━━━ Study material
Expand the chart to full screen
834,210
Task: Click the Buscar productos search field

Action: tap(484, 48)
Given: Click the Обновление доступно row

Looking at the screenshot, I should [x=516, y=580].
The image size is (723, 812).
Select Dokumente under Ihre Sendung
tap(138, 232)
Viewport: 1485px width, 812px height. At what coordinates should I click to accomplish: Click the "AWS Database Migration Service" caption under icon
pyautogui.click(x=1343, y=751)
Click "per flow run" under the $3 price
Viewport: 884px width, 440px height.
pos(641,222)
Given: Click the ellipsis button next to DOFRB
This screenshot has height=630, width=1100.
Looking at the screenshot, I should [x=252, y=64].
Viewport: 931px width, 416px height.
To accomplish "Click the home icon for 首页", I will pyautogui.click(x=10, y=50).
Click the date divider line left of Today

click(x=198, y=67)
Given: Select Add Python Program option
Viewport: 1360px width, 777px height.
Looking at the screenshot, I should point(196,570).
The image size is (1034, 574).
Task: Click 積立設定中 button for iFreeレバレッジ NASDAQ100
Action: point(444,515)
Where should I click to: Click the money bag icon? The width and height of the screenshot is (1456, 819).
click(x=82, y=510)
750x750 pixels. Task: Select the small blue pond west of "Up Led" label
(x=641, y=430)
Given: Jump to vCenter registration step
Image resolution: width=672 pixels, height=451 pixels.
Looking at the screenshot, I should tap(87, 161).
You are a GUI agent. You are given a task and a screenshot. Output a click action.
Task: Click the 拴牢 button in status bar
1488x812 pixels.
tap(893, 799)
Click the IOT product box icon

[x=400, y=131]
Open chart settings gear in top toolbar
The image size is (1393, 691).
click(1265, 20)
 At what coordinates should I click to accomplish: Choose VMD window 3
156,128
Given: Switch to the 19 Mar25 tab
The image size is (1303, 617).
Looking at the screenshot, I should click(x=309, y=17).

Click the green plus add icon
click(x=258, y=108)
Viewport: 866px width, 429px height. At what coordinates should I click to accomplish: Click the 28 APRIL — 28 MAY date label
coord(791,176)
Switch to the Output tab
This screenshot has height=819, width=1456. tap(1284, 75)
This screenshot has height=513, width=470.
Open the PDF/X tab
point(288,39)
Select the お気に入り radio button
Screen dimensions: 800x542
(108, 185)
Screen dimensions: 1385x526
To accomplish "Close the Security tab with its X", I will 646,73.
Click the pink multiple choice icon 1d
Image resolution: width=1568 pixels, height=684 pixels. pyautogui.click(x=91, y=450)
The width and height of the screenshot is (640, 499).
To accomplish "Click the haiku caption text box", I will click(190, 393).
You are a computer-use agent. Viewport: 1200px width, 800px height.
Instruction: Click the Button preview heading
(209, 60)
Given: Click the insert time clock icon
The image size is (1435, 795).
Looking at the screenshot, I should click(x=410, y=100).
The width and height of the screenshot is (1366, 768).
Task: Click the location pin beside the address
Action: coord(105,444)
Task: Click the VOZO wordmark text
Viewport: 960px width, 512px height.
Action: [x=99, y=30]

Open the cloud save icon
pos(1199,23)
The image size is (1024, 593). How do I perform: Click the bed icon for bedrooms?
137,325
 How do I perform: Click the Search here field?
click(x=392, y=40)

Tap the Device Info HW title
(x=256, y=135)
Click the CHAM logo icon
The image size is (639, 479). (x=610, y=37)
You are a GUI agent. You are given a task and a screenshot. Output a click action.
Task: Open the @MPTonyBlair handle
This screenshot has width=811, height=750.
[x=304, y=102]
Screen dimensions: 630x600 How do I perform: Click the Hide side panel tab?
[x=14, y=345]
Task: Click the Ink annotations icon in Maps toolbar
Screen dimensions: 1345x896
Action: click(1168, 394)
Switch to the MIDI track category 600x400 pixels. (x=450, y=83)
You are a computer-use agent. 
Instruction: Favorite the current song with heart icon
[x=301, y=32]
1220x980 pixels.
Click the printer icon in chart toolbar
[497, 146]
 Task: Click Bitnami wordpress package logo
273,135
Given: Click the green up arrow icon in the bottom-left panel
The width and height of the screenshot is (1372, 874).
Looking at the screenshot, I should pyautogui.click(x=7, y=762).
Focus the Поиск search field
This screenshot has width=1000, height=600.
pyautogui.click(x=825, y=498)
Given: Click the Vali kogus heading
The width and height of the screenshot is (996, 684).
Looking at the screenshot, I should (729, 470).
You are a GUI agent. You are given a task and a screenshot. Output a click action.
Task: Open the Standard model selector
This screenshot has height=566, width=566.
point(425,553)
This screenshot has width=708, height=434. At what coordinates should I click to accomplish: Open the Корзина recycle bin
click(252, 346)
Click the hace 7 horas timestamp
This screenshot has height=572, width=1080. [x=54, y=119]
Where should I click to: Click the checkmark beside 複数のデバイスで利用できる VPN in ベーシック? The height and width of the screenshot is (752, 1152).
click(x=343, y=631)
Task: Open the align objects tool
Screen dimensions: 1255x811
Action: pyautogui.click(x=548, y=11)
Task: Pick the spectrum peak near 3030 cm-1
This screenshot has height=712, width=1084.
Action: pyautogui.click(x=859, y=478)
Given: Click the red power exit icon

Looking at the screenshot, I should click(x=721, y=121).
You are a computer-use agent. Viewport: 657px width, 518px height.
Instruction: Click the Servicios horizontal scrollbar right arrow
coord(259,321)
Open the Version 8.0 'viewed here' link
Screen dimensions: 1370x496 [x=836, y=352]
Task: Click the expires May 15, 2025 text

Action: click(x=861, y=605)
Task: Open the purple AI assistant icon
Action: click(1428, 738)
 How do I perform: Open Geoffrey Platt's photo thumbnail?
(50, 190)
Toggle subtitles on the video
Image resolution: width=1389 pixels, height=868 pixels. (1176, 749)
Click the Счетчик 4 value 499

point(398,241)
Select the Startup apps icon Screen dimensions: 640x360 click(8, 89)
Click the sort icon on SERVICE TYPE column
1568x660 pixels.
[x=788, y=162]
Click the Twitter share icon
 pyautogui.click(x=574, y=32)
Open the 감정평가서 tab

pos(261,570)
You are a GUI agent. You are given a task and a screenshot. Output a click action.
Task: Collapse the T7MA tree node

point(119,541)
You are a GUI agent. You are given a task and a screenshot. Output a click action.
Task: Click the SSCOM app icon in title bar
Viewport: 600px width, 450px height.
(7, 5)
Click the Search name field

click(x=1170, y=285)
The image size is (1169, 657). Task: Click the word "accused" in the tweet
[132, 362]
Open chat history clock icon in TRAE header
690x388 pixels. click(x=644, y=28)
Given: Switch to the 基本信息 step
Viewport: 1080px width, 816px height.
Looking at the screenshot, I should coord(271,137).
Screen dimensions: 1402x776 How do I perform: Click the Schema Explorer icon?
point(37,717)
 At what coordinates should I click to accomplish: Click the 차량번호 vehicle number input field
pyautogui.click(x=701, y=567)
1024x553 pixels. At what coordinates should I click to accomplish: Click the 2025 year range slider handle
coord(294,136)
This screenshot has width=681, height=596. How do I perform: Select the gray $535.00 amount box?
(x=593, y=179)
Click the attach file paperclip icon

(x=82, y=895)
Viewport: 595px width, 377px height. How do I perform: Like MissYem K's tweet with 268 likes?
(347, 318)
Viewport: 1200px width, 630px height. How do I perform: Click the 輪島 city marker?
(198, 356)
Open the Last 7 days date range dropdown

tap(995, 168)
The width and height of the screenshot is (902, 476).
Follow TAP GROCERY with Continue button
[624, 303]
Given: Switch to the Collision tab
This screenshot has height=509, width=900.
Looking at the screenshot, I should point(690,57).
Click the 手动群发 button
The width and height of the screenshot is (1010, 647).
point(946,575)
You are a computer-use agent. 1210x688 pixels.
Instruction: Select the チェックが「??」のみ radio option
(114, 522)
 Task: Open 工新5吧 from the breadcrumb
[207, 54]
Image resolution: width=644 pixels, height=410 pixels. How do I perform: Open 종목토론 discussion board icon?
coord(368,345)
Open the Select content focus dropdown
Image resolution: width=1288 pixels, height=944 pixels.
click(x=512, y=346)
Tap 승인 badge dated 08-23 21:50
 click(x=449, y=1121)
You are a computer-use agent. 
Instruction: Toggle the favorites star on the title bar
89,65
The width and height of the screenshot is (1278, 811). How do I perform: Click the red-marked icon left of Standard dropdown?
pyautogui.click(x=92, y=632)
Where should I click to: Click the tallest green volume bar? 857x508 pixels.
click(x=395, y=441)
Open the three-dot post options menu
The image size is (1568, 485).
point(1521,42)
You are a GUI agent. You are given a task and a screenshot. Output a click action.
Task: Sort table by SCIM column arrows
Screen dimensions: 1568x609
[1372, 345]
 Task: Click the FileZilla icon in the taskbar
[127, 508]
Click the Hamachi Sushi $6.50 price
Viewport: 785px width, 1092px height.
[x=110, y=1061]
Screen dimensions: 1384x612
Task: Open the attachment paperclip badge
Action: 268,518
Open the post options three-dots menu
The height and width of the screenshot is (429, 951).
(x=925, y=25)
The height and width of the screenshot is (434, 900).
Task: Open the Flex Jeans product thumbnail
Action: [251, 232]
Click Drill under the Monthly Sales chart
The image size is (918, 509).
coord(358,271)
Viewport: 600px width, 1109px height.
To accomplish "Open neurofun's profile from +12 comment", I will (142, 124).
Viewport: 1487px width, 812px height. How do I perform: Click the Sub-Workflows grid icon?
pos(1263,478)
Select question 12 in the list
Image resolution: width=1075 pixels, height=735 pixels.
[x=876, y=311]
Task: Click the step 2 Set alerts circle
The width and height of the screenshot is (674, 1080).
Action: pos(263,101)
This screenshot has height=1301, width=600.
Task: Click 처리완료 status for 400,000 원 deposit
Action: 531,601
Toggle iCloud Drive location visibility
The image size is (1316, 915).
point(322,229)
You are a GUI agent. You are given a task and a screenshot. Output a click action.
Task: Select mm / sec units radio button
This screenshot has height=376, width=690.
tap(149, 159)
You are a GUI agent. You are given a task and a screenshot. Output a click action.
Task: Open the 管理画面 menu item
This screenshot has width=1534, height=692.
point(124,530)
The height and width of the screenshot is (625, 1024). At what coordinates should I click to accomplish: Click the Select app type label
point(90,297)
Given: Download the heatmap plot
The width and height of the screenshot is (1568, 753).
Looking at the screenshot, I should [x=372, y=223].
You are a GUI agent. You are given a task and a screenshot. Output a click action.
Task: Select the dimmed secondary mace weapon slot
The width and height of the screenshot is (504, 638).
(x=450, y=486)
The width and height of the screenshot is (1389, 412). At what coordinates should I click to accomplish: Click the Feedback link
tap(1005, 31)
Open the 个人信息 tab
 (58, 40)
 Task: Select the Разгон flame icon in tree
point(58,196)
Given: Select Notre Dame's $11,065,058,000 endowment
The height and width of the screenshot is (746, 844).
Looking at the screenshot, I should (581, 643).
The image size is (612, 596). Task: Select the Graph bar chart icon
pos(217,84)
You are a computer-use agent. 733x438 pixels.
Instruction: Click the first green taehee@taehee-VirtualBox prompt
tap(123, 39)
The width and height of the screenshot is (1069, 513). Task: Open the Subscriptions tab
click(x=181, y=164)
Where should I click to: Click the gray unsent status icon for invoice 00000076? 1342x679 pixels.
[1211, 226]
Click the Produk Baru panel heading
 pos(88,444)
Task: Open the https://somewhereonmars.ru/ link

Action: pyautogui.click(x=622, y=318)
━━━━━━
# Assigned task:
The reply should hold only the lines from the beginning of the listing above through the line with "the $3 price", each one written exactly as it appears.

# Answer box:
Expand the chart to full screen
834,210
Task: Click the Buscar productos search field

Action: tap(484, 48)
Given: Click the Обновление доступно row

Looking at the screenshot, I should [x=516, y=580].
The image size is (723, 812).
Select Dokumente under Ihre Sendung
tap(138, 232)
Viewport: 1485px width, 812px height. At what coordinates should I click to accomplish: Click the "AWS Database Migration Service" caption under icon
pyautogui.click(x=1343, y=751)
Click "per flow run" under the $3 price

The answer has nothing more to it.